Machine Learning Model - Random Forest
Random forest is a supervised learning algorithm that is comprised of trees.
It is said that the more trees it has, the more robust a forest is.
Random forests create decision trees on randomly selected data samples,
get predictions from each tree and select the best solution by means of voting.
It also provides a pretty good indicator of the important features.
How does the algorithm work?
It works in four steps:
1. Selects random samples from a given dataset.
2. Constructs a decision tree for each sample and gets a prediction result from each decision tree.
3. Performs a vote for each predicted result.
4. Selects the prediction result with the most votes as the final prediction.
Important Features : Random forests also offer a good feature selection indicator,
which shows the relative importance or contribution of each feature in the prediction.

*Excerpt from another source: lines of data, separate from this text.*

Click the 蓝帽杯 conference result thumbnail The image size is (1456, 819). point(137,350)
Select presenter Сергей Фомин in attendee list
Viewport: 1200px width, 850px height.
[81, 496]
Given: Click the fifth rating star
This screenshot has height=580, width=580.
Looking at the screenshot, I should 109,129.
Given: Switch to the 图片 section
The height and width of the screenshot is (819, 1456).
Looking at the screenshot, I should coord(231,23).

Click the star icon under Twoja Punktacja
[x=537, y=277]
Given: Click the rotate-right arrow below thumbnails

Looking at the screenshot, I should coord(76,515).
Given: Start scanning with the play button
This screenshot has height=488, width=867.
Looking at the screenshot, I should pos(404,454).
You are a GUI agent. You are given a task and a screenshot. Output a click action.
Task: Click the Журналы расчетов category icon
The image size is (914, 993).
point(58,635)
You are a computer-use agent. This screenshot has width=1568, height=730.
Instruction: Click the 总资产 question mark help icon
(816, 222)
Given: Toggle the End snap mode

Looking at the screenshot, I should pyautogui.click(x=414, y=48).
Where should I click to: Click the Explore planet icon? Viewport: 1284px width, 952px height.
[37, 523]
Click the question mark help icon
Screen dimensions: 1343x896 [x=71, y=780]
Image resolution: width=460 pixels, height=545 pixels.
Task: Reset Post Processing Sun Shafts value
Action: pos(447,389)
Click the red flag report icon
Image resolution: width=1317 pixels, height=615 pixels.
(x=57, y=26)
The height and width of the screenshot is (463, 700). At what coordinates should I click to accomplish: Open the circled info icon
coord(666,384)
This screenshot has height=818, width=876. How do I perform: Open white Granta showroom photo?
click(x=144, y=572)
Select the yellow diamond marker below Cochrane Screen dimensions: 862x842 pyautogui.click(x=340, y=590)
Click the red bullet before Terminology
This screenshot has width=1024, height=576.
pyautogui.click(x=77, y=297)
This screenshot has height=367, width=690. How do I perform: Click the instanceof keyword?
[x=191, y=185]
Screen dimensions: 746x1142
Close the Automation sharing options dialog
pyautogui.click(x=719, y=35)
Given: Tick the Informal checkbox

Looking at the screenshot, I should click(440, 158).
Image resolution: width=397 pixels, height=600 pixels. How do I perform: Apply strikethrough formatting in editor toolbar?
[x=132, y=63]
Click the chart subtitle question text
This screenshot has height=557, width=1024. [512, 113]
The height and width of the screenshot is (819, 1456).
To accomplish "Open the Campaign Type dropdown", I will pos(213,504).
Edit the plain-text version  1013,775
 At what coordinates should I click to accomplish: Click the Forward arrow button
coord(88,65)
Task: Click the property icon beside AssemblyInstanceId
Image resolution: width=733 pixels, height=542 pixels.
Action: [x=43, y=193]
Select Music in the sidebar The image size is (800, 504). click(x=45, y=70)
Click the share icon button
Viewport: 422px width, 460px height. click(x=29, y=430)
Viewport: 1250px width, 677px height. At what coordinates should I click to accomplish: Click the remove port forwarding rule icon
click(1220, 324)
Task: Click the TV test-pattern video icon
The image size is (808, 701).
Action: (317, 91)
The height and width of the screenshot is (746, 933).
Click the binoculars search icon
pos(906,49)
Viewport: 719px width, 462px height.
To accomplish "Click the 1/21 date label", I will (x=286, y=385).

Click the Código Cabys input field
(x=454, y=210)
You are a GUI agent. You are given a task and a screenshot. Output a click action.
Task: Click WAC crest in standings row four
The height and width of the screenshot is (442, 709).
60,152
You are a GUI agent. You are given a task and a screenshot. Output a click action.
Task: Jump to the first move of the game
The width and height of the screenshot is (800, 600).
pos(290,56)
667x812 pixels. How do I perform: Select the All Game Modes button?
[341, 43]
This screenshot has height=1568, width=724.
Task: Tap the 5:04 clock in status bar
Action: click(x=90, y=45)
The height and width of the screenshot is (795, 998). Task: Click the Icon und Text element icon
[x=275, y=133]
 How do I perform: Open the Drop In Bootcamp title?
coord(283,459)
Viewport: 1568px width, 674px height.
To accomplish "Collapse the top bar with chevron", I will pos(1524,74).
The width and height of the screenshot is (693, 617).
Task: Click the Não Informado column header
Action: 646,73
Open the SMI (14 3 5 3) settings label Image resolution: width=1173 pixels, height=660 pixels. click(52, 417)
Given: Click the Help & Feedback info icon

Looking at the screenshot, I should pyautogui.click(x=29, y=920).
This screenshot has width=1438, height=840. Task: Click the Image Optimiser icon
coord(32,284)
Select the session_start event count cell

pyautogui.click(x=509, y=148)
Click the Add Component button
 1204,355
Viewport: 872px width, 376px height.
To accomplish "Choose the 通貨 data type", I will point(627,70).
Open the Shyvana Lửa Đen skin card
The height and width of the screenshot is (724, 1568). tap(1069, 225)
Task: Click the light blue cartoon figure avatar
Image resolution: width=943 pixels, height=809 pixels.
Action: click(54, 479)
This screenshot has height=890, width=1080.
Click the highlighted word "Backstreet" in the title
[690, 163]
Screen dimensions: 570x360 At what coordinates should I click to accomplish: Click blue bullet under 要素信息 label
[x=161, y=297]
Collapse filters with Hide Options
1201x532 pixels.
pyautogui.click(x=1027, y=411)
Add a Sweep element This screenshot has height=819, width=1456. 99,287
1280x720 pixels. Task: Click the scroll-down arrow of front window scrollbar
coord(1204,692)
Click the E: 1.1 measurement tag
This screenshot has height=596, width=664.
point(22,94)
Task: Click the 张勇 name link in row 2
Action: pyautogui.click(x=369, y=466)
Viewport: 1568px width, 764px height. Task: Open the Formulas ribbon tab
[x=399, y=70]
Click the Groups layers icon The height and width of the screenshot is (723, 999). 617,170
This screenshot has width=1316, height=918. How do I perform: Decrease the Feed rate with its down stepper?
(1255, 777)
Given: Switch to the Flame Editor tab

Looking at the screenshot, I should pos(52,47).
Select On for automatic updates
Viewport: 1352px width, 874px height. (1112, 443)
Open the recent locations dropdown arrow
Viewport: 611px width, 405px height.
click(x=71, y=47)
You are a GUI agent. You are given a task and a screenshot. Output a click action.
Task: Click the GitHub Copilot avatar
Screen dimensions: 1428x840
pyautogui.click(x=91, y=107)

This score will help you choose the most important features and drop the least important
ones for model building.
When categorizing the movie data into success/failure categories, the model had the
following accuracy scores:
Training Data Score: 1.0
Testing Data Score: 0.8964781216648879
Random Forest has the highest accuracy compared to Logistic Regression, KNN and
SVM using performance variable.
The results validate what we learned in class about
the high accuracy of Random Forest. Important Features shown in the image indicate that
the three most important variables to determine importance are nrOfWins, ratingcount
and nrOfNominatons. The least important features Short, News and Sport, TalkShow,
RealityTV and Adult have no influence on performance.